# Passage provided:
______________________________
Uganda has pioneered approaches towards reducing stigma, bringing discussion of sexual behaviour out into the open, involving HIV-infected people in public education, persuading individuals and couples to be tested and counseled, improving the status of women, involving religious organizations, enlisting traditional healers, and much more.55

The success could not, according to Ugandan government, be possible without the support of the religious organisations in the country.

The Senegalese government responded to the first cases of HIV/AIDS reported in 1980s. It launched a national HIV/AIDS programme including prevention campaigns in the media and screening of blood transfusions.56 The religious leaders in Senegal, including Muslim clerics, became the first in Africa to join the prevention effort.57 They were trained to equip them with knowledge for advocacy work. As a result, HIV/AIDS became a regular issue during Friday prayer sermons in mosques throughout Senegal and religious leaders talked about HIV/AIDS in radio and televisions with brochures and information distributed through religious teaching programmes.58 Since the early 1980s, Senegal has been able to keep its HIV prevalence rates low at less than 1 per cent in 2005 compared to other countries in Africa.59 Following a sponsored workshop by the United Nations Population Fund (UNFPA), six Christian denominations in Zimbabwe announced that condoms could be used within the family to prevent HIV transmission.60 This was a major shift from statements in recent years that "condom use was a sin".61 The churches have come together to coordinate HIV prevention activities, voluntary counselling and provision of care to PLWHA.

The same success was achieved in Ethiopia and Jamaica. Religious leaders in Nigeria can follow the examples of these countries in the fight against the pandemic in the country.
______________________________
# Data for analysis:
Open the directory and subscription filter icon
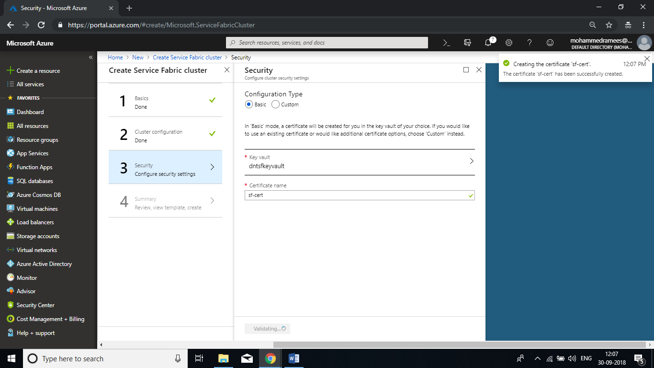Viewport: 654px width, 368px height. [468, 43]
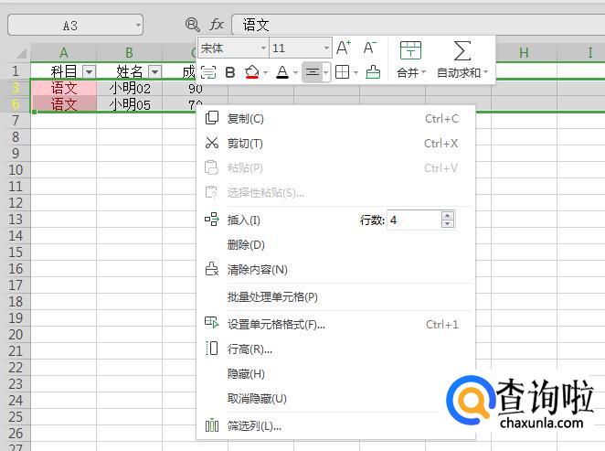
Task: Choose 复制(C) from the context menu
Action: pos(245,118)
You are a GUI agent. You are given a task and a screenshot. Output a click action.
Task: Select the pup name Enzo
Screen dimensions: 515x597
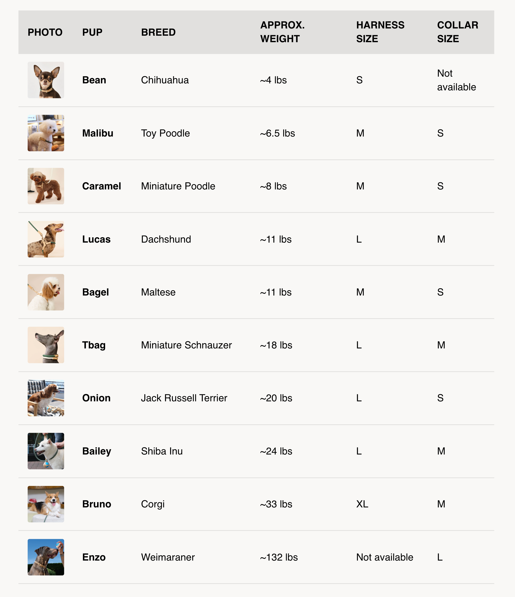pos(94,557)
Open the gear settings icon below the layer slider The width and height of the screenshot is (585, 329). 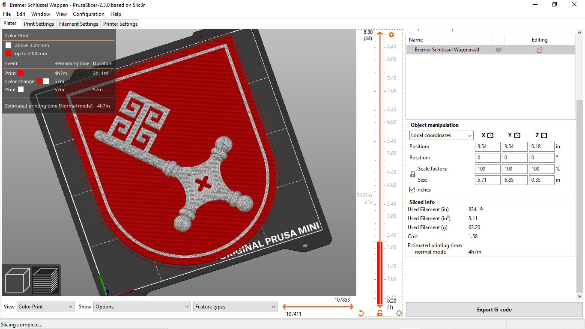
______________________________
# Work order 1:
In the passage on HIV/AIDS and religious leaders, which country's religious leaders were the first in Africa to join the prevention effort?
# Work order 2:
Print the stretch of the passage on HIV/AIDS and religious leaders from "Uganda has pioneered" through "organisations in the country.".

# Answer section 1:
Senegal's religious leaders, including Muslim clerics, were the first in Africa to join the prevention effort.

# Answer section 2:
Uganda has pioneered approaches towards reducing stigma, bringing discussion of sexual behaviour out into the open, involving HIV-infected people in public education, persuading individuals and couples to be tested and counseled, improving the status of women, involving religious organizations, enlisting traditional healers, and much more.55

The success could not, according to Ugandan government, be possible without the support of the religious organisations in the country.